Major Claim #1: "Baen’s Bar has also become well-known in the genre community as a place where racism, sexism, homophobia and general fascism continually pop up."

The link provided in this sentence takes us to a forum thread on another website in which the transgender originator shares screen caps of people in Tom Kratman's conference being rude to her. Now, I'm no fan of rudeness as a general rule, but there are a couple of things I notice about this link:

  1. It's from 2014. If this behavior were a persistent and wide-spread problem on the Bar, surely more recent evidence would've been provided.
  2. The complainant at the link self-servingly elides her own contributions to the flame war while insisting that she's been perfectly reasonable the whole time and that the response of the folks in this conference is an over-the-top and bigoted reaction to what she said. Yeah, sure. Because the Bar is down, I can't search for the entire argument. However, the Barflies I know don't pop off like that for absolutely no reason.   

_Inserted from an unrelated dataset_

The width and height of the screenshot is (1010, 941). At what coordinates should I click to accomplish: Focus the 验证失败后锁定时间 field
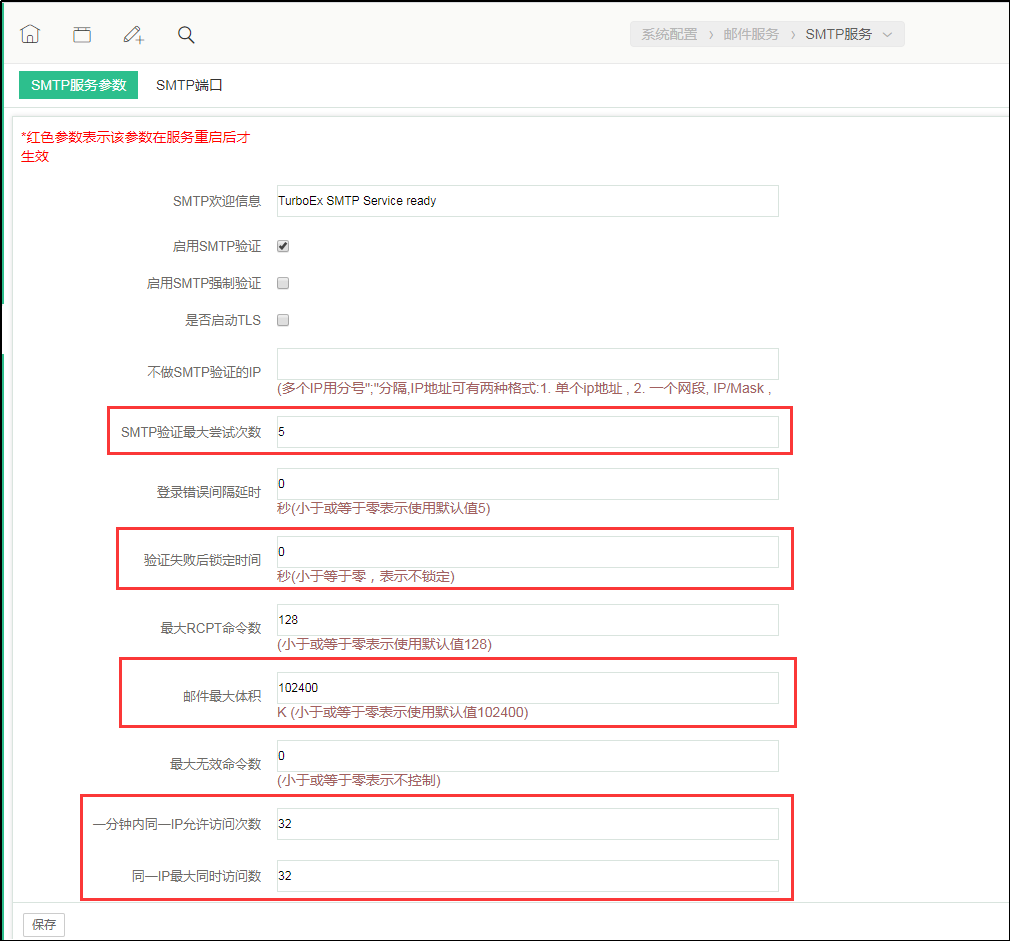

Now to zoom out a little bit: When a leftist claims that something is -ist, my first instinct is not to believe it. And, I think, I have a very good reason to initially approach such assertions with skepticism. As we all know, bourgie progressives like the writer of the above "exposé" (and the individual whose negative run-in with the Kratskeller he's using as an example) are absolutely obsessed with how we all talk to each other. But in my personal view, policing our words is often a way to look like you're doing good while actually unconscionably imposing upon other people's freedom and peacocking about your superior social status. 

The pronoun thing, for instance, definitely falls into this category. I will use people's pronouns if I know them. But it should be said that pronouns are only used when you're talking about someone -- so demanding that we use your preferred pronouns is in fact demanding control over how we talk about you beyond your earshot. Who gave you the right to expect total acquiescence to your preferences at all times and in all places from people who most likely have no personal relationship with you whatsoever? Further, people who aren't from one particular rarefied class in our society don't really understand radical gender ideology (because it's mostly nonsense if we're being perfectly frank) and find the singular "they" (or the ever expanding slate of invented pronouns) confusing -- so taking people to task for resisting pronoun edicts is, in many cases, taking people to task for being poorer and less "educated" than you are. (And I put "educated" in scare quotes here because a sheepskin is no longer a reliable signal that you are genuinely learned. I've got one of those things - and from a pretty prestigious public Ivy too - but I don't even think I'm truly educated. And I've been trying to fix that for my entire adult life.)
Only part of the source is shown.